TASK DATA:

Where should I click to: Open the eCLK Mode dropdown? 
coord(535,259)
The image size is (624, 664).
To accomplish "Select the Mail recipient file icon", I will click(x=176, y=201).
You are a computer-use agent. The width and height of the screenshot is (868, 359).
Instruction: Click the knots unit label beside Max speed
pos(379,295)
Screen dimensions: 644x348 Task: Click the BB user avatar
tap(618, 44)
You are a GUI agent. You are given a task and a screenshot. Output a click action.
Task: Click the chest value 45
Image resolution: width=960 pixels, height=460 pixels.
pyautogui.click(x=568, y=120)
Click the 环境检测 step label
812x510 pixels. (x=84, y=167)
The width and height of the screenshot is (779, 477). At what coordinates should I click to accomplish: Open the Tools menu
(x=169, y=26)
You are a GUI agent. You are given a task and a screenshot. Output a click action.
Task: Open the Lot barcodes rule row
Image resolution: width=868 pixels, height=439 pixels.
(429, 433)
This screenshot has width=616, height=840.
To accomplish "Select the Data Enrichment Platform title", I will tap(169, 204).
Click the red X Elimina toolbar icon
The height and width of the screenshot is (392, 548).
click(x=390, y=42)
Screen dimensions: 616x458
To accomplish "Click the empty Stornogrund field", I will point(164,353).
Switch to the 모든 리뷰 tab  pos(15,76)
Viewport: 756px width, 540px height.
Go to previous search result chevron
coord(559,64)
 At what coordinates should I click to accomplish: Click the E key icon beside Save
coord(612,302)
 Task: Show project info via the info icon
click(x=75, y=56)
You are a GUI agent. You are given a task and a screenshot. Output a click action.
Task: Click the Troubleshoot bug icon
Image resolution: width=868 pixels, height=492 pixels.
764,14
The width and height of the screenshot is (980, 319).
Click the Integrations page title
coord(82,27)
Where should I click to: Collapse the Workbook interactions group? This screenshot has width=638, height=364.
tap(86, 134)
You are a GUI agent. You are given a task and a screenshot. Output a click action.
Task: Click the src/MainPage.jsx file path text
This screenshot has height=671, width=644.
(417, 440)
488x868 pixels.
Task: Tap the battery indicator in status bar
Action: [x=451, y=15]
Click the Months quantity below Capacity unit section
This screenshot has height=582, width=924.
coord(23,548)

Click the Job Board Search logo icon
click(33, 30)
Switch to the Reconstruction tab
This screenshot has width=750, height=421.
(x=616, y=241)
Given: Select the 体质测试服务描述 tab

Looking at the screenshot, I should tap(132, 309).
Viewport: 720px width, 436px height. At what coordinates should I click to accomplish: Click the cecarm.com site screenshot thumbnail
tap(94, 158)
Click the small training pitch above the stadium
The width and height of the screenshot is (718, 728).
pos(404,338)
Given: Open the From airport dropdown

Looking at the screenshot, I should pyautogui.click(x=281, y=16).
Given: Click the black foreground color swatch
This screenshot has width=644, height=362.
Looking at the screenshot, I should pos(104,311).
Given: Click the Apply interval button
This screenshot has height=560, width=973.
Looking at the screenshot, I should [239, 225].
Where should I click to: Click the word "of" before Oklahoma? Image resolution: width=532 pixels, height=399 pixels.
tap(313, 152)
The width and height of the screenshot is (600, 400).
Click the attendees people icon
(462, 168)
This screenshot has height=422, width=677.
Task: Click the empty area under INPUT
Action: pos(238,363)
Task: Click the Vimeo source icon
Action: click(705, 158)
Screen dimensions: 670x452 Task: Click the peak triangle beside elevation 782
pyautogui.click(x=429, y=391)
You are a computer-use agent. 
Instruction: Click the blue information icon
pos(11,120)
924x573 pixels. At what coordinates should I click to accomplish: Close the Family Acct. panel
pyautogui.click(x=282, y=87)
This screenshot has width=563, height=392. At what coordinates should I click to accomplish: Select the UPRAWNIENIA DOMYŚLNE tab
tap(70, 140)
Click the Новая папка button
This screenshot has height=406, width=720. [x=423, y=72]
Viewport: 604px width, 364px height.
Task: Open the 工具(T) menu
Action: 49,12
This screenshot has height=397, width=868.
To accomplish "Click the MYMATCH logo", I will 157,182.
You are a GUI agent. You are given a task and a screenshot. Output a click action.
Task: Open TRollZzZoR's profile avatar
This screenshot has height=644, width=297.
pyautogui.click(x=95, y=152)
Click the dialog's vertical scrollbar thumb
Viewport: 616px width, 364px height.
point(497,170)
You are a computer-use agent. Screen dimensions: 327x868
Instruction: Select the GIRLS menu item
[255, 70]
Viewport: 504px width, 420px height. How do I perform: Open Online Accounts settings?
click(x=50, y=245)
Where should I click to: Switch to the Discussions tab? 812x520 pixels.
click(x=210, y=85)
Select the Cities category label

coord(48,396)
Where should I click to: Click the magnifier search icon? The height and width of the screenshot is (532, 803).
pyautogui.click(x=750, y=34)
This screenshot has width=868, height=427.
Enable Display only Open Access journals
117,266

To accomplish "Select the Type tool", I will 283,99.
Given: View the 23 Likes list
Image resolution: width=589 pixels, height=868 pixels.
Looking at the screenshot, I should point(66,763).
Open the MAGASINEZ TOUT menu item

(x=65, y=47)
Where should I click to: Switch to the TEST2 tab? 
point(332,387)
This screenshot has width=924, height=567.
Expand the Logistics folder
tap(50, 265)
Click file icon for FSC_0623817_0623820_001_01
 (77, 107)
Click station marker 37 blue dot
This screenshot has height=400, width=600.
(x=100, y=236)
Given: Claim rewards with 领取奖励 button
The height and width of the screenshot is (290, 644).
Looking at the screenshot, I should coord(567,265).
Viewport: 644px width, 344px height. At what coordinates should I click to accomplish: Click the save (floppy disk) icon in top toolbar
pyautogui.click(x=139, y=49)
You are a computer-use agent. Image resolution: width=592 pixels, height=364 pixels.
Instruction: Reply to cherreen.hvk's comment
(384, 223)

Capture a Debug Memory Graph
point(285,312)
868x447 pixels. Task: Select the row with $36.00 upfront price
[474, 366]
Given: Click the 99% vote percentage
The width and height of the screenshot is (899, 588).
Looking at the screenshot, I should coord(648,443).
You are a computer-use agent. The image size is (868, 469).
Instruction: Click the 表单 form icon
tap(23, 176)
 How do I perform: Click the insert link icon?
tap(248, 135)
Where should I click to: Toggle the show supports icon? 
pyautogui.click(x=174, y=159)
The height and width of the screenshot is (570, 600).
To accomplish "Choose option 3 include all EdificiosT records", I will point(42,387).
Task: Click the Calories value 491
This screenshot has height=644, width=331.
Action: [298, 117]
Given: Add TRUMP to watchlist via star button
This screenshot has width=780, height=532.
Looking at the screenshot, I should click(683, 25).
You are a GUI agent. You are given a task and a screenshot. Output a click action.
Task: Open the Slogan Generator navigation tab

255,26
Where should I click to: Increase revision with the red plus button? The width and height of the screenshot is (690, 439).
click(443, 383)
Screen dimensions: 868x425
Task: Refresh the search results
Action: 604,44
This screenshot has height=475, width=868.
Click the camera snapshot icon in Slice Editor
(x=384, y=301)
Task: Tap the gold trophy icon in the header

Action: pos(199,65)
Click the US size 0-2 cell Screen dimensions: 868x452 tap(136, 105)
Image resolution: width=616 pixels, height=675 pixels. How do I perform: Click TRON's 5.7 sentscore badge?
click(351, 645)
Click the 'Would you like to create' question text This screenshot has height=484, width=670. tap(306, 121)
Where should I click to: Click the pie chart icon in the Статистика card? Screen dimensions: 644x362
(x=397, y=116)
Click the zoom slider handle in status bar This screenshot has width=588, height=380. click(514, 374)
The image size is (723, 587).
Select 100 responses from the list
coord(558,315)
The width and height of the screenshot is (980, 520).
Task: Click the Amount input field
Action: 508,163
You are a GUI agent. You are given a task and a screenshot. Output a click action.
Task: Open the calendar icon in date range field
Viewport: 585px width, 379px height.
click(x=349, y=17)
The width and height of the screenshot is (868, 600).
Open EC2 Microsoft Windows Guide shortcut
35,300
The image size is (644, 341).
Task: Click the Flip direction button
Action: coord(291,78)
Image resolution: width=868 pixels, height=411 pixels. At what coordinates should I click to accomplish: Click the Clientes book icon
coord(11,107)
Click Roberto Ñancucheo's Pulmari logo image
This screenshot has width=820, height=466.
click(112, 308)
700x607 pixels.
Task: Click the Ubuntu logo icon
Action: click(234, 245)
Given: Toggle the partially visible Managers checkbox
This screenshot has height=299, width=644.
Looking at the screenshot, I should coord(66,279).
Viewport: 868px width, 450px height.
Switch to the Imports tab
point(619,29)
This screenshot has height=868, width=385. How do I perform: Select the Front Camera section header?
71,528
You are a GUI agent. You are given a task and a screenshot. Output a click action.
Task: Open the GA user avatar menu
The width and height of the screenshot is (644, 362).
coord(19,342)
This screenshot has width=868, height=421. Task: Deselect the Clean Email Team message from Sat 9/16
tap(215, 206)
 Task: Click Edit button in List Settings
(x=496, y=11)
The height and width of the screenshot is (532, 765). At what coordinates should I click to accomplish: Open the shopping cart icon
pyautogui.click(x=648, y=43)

PROMPT:
Reproduce verbatim the lines of the data above, starting at the line that contains "This screenshot has width=563, height=392." and ending at the line that contains "pyautogui.click(x=750, y=34)", with both of those lines included.

CORRECT RESPONSE:
This screenshot has width=563, height=392. At what coordinates should I click to accomplish: Select the UPRAWNIENIA DOMYŚLNE tab
tap(70, 140)
Click the Новая папка button
This screenshot has height=406, width=720. [x=423, y=72]
Viewport: 604px width, 364px height.
Task: Open the 工具(T) menu
Action: 49,12
This screenshot has height=397, width=868.
To accomplish "Click the MYMATCH logo", I will 157,182.
You are a GUI agent. You are given a task and a screenshot. Output a click action.
Task: Open TRollZzZoR's profile avatar
This screenshot has height=644, width=297.
pyautogui.click(x=95, y=152)
Click the dialog's vertical scrollbar thumb
Viewport: 616px width, 364px height.
point(497,170)
You are a computer-use agent. Screen dimensions: 327x868
Instruction: Select the GIRLS menu item
[255, 70]
Viewport: 504px width, 420px height. How do I perform: Open Online Accounts settings?
click(x=50, y=245)
Where should I click to: Switch to the Discussions tab? 812x520 pixels.
click(x=210, y=85)
Select the Cities category label

coord(48,396)
Where should I click to: Click the magnifier search icon? The height and width of the screenshot is (532, 803).
pyautogui.click(x=750, y=34)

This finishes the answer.